** ACTIVITY **
The lines below, from the one containing "This screenshot has width=942, height=611." through the one containing "the status dropdown", should be set down exactly, with no pictures and nothing else.

*** PROVIDED DATA ***

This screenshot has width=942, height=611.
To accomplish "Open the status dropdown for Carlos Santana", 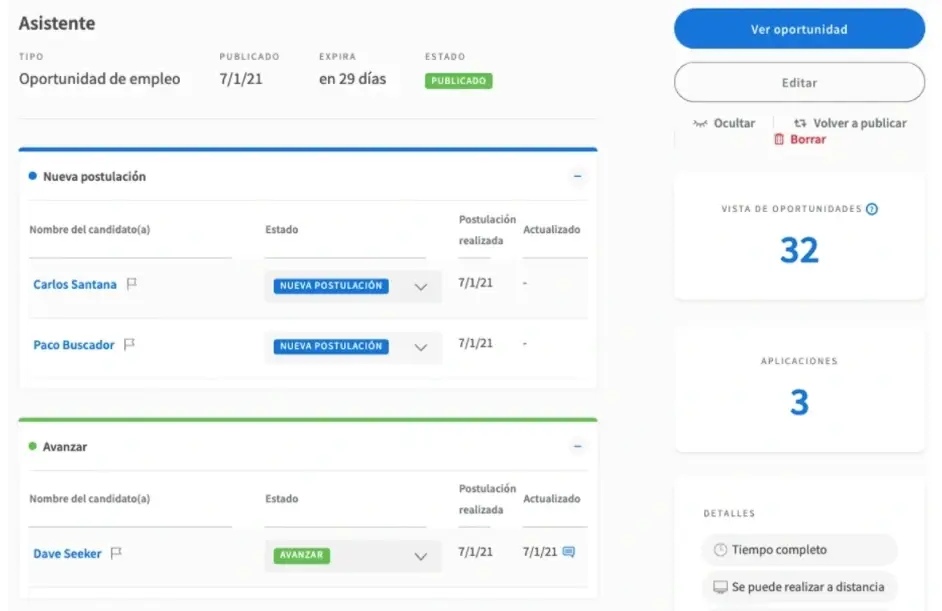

***
*** PROVIDED DATA ***

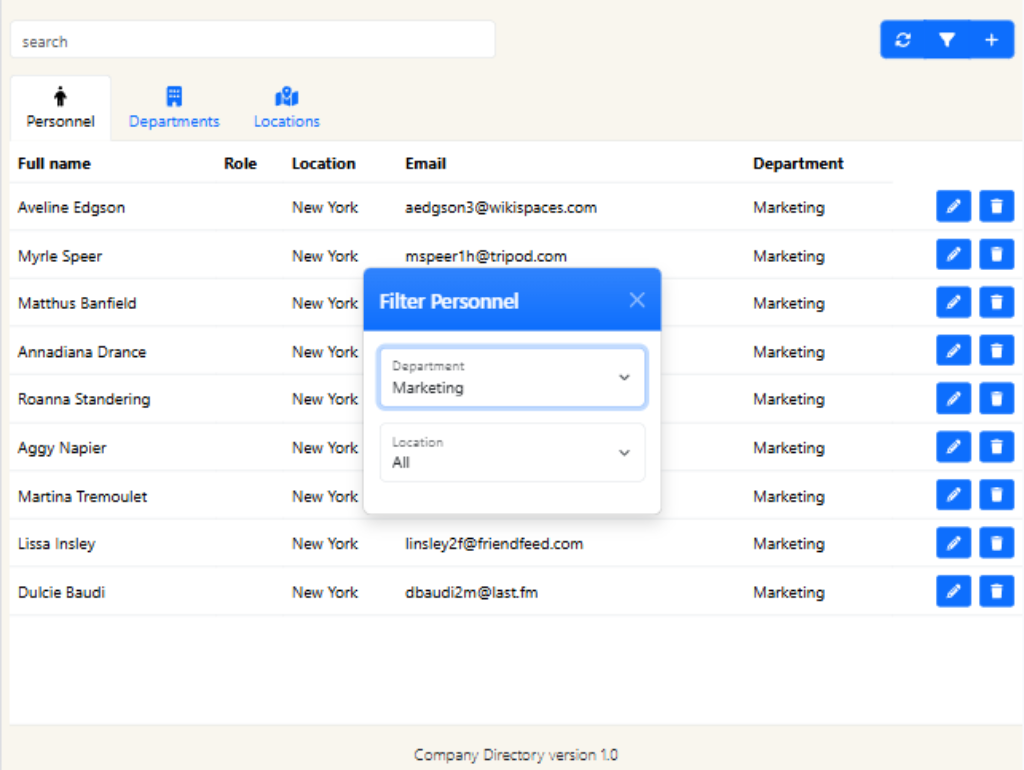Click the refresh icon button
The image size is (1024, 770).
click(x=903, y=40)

***

** ANSWER FOR THIS EXERCISE **
This screenshot has width=942, height=611.
To accomplish "Open the status dropdown for Carlos Santana", 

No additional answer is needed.